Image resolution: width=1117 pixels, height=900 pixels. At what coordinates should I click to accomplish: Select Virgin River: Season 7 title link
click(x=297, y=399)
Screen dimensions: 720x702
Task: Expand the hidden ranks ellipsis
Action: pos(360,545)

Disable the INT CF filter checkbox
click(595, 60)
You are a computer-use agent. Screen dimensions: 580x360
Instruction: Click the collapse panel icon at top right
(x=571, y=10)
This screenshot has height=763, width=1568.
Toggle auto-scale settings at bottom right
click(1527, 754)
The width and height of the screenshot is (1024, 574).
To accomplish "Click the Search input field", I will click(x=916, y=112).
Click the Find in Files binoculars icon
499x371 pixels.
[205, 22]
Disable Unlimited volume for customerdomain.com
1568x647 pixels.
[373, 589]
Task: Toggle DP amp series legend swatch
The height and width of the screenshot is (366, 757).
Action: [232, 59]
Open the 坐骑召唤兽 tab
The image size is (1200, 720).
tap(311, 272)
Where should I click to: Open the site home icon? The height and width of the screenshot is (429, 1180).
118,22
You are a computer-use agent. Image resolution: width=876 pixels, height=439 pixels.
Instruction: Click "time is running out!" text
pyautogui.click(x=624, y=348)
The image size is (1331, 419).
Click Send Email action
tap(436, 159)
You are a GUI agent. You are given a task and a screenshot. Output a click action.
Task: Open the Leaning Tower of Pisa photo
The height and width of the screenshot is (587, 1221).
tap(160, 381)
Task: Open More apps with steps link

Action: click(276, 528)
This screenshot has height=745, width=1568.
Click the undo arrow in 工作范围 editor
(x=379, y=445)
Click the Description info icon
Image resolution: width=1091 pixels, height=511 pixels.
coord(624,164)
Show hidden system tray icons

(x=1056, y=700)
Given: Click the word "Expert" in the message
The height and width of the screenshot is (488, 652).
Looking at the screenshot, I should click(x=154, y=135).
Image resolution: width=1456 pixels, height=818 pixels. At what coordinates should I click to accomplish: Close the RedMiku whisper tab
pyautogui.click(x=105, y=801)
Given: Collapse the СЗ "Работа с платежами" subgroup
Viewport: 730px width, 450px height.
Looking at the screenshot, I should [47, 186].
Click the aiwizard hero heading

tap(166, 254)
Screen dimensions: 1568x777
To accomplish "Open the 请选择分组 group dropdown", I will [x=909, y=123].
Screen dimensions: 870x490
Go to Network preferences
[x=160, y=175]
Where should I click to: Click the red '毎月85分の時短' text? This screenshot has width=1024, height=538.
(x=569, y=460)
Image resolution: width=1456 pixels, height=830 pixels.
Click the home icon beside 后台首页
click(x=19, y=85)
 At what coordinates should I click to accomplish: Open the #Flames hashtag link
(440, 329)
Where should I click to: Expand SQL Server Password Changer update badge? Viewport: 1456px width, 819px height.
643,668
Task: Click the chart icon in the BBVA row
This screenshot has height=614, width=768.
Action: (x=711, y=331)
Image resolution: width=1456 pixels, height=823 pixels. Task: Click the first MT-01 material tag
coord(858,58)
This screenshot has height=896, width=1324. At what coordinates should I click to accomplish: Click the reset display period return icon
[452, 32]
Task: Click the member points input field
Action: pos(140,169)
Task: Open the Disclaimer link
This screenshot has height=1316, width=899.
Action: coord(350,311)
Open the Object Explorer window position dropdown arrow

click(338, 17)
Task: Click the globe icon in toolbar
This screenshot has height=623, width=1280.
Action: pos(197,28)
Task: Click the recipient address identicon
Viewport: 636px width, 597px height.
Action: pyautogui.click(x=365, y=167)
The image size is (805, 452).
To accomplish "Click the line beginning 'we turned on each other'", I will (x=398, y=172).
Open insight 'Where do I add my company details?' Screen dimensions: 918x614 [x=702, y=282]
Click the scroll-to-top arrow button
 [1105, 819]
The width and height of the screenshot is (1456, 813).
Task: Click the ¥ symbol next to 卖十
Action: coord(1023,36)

##########

Problem description:
Using the data above, return each line that includes the word "computer".

Response below:
You are a computer-use agent. Screen dimensions: 580x360
You are a computer-use agent. Image resolution: width=876 pixels, height=439 pixels.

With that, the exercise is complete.